Arístides Mínguez | El antro de la arpía www.lacolumnata.es 15/04/2013

La cosa, como casi todo en la vida, comenzó con una coyunda. Divina, eso sí. Zeus, rey y señor de los dioses del Olimpo, era algo flojo de bragueta. A pesar de estar casado con la temperamental Hera, andaba siempre al quite y aprovechaba cualquier coyuntura para coronar a su legítima. Y no con una diadema. Por eso, llamaban a la pobre Hera “la de ojos de ternera”. No se atrevían a mentar sus otros atributos taurinos.

El pícaro Zeus le tenía el ojo (y algo más) echado a una lustrosa mortal, Sémele, de estirpe regia. La tenía bien empreñada. Lo cual no impedía que, a diario, el casquivano acudiera a cumplir con el divino mandamiento de la santa coyunda…

Hera enteróse del nuevo adulterio. Y pergeñó una venganza, como sólo una encornada sabe hacerlo.

Tomó la figura de la nodriza de la princesa y se presentó en las estancias de ésta. Mientras peinaba sus trenzas y se interesaba por su preñez, con viperinas palabras le hizo albergar dudas sobre la naturaleza de su amante. La joven se ufanaba de que se trataba del mismísimo señor del Olimpo. La falsa nodriza burlóse de la princesa, diciendo que, en realidad, su amante se hacía pasar por Júpiter para que la cándida abriera más… sus piernas.

Consiguió la pérfida sembrar la duda en la princesa y, tras despedirse de ella, dejándola perfumada y en picardías para recibir a su amante, se despojó de su disfraz y se subió a su carro tirado por pavos reales.

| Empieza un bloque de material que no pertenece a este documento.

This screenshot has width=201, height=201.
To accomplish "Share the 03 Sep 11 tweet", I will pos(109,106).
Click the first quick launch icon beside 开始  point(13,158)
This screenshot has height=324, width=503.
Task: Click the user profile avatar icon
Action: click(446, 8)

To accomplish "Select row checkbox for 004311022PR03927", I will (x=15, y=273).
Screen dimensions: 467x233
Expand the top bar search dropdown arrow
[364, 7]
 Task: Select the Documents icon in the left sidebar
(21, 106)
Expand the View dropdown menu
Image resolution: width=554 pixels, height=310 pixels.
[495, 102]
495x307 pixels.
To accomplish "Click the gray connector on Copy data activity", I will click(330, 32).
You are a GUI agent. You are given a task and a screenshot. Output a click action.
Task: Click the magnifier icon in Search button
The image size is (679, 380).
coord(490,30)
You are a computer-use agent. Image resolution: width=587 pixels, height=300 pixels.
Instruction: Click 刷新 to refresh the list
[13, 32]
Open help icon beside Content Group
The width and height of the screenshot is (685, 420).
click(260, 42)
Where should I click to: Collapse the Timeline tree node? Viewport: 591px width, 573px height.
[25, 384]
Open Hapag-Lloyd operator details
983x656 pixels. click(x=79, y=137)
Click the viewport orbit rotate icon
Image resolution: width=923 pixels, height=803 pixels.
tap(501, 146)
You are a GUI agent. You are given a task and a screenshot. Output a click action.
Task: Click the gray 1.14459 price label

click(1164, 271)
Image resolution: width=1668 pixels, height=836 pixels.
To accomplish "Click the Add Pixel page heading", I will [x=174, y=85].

Al poco, presentóse Zeus. Sémele no cedió de primeras a sus requerimientos, sino que con mohines y suspiros mostró su malestar. El dios, inflamado de pasión, viendo lo seductora que estaba su amante, quiso saber el motivo de su enfado. Aquélla le dijo que era un farsante y que de Zeus sólo tenía las barbas. El Cronida juró y perjuró que era el mismo Zeus, que vestía y calzaba, pero en pequeño, pues para yacer con ella adoptaba un aspecto mortal, ya que su tamaño real era seis veces mayor que el de los humanos. De presentarse así, con todo seis veces más grande de lo normal…, ¡pobre de Sémele!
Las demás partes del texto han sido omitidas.